Long cut to early 1900s America – where everything (including the examples of locomotives planes that were used to prove a point back in the first part) that this subject touches on seems to originate – We saw an influx of popular media that centered around the idea of ‘artificial humans’, likely as a result of the industry boom granting America an uncountable number of new revolutionary technologies that mingled with creativity in philosophical thought. A simple yet intriguing concept.
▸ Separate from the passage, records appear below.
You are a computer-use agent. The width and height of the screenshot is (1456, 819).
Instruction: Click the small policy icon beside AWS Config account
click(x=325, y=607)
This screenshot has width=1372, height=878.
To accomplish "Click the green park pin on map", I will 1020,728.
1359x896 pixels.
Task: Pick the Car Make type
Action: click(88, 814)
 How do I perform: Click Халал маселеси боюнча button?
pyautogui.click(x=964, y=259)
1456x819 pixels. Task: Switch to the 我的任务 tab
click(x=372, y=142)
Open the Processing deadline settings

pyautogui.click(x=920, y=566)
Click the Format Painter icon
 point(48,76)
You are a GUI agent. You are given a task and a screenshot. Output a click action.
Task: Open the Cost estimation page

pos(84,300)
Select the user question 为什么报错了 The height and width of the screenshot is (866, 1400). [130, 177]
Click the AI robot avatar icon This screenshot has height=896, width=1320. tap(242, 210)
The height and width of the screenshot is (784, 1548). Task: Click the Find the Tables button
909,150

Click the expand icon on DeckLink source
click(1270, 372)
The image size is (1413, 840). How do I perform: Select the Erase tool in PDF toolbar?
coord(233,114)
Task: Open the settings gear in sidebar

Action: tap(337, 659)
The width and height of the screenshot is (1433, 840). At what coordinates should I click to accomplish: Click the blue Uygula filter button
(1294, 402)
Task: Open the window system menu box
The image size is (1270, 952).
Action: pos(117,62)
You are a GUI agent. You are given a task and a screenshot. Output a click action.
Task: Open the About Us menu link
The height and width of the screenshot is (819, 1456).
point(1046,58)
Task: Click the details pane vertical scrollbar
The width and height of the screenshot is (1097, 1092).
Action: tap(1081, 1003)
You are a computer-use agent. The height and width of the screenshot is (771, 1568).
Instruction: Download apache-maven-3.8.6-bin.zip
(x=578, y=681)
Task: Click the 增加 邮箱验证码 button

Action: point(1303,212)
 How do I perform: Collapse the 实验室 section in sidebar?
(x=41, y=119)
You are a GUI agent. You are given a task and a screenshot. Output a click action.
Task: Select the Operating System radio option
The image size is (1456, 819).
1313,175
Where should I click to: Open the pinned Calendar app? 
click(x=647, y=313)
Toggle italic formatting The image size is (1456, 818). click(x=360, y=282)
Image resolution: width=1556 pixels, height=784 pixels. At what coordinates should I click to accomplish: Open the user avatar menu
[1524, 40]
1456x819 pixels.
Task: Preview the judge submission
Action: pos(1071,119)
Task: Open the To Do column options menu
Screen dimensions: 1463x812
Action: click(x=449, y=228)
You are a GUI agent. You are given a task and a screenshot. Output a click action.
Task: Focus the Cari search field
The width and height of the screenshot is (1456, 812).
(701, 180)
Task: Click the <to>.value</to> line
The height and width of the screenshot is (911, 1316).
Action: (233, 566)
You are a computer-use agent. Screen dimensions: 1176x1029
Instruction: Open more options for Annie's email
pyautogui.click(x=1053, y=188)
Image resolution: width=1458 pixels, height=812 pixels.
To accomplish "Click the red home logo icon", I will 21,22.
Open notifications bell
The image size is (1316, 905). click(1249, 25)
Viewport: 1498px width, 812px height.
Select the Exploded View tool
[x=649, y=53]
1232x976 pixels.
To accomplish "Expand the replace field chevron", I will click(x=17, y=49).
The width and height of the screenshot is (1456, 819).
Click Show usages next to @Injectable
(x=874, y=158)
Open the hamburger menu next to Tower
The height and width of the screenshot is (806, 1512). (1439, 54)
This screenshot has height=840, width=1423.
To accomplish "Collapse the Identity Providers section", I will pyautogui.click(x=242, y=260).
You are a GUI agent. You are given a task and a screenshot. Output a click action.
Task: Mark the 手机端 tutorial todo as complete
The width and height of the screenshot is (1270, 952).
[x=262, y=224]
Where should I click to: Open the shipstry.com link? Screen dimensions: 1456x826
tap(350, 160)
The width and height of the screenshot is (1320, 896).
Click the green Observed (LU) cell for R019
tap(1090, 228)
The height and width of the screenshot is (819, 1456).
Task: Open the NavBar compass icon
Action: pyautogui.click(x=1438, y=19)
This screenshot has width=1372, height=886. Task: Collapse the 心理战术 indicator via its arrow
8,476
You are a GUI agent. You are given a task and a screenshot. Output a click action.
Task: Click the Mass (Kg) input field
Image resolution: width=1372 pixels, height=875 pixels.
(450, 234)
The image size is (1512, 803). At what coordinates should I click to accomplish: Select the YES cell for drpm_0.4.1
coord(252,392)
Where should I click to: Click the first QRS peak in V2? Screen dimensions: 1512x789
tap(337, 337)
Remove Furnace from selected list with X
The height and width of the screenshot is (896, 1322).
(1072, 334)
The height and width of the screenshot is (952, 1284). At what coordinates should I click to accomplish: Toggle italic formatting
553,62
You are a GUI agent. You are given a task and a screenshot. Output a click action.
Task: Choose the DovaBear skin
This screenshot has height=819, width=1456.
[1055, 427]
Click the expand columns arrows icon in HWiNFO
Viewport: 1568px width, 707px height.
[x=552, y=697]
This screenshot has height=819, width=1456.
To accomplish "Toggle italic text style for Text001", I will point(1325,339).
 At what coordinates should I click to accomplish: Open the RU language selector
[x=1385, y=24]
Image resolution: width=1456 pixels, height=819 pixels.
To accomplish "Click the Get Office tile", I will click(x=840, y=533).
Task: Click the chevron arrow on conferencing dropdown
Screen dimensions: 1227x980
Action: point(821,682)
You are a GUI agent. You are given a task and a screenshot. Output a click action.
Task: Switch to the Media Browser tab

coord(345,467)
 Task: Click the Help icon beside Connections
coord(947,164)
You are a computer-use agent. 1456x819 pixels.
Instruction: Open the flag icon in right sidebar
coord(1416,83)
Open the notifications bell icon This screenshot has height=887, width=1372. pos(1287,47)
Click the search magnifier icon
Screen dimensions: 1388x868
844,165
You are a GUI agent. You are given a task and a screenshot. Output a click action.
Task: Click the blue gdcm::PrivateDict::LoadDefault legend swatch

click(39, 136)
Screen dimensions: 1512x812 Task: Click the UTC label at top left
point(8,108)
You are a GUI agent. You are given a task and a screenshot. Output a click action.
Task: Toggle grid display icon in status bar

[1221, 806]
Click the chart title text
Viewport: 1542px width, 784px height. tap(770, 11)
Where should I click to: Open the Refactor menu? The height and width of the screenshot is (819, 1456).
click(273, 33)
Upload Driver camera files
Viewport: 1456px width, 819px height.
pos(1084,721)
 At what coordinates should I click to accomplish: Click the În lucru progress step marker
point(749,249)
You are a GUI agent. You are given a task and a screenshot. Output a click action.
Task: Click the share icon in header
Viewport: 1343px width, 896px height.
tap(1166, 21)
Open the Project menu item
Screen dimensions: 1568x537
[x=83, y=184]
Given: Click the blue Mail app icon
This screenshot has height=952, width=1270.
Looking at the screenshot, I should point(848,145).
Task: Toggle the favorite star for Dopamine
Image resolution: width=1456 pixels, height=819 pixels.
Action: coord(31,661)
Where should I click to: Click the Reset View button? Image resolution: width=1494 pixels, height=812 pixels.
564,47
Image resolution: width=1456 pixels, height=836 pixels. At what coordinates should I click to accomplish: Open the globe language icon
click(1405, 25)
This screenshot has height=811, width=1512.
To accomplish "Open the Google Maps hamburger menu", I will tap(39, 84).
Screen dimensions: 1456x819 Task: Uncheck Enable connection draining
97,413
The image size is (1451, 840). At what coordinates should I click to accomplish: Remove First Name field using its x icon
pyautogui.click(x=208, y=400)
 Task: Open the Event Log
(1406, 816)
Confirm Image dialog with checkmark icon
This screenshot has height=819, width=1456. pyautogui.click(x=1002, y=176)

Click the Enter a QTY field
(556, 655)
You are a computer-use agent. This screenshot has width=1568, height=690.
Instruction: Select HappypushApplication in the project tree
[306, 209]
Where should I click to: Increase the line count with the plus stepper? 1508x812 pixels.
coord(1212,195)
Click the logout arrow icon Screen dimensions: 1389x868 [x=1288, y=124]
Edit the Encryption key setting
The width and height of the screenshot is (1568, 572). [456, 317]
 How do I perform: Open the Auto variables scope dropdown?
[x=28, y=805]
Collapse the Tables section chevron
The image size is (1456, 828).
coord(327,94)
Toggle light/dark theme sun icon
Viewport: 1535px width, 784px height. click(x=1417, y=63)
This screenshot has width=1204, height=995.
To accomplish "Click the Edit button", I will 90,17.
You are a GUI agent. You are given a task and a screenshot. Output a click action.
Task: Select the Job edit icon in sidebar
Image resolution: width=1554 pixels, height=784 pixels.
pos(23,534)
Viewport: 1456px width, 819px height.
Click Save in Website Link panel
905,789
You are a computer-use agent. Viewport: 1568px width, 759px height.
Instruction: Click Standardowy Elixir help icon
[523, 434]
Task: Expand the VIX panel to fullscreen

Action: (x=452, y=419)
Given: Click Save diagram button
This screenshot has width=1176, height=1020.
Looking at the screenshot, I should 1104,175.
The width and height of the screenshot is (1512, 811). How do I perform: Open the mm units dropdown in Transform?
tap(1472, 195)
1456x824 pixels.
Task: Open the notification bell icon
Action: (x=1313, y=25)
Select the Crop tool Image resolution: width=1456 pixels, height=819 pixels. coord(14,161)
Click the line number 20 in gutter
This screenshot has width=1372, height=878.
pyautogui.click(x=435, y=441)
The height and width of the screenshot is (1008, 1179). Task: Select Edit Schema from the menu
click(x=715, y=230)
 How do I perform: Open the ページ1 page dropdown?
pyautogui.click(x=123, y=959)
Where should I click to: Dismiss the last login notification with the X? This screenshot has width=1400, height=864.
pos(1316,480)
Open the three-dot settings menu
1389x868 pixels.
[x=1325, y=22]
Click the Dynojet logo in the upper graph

Twenty-one years later, in a stage play (Rossum’s Universal Robots, or RUR as it is sometimes known) by Czech playwright Karel Capek, a single word that will eventually become synonymous with technology and the future of humanity was born – Robot. Robots… Artificial beings of incredible intelligence confined to a metallic vessel forced to move in – for lack of a better word – ‘robotic’ comfortably distinct from humans. Both their design and mannerisms felt less like a take on manufactured life and instead not at all dissimilar to the mere mockery of the human form when looking retrospectively – but only when considering the capabilities of the robots of the modern day. However, this stalemate between fantasy and reality wouldn’t last much longer, as we cut to 1929 when the first Japanese robot was made.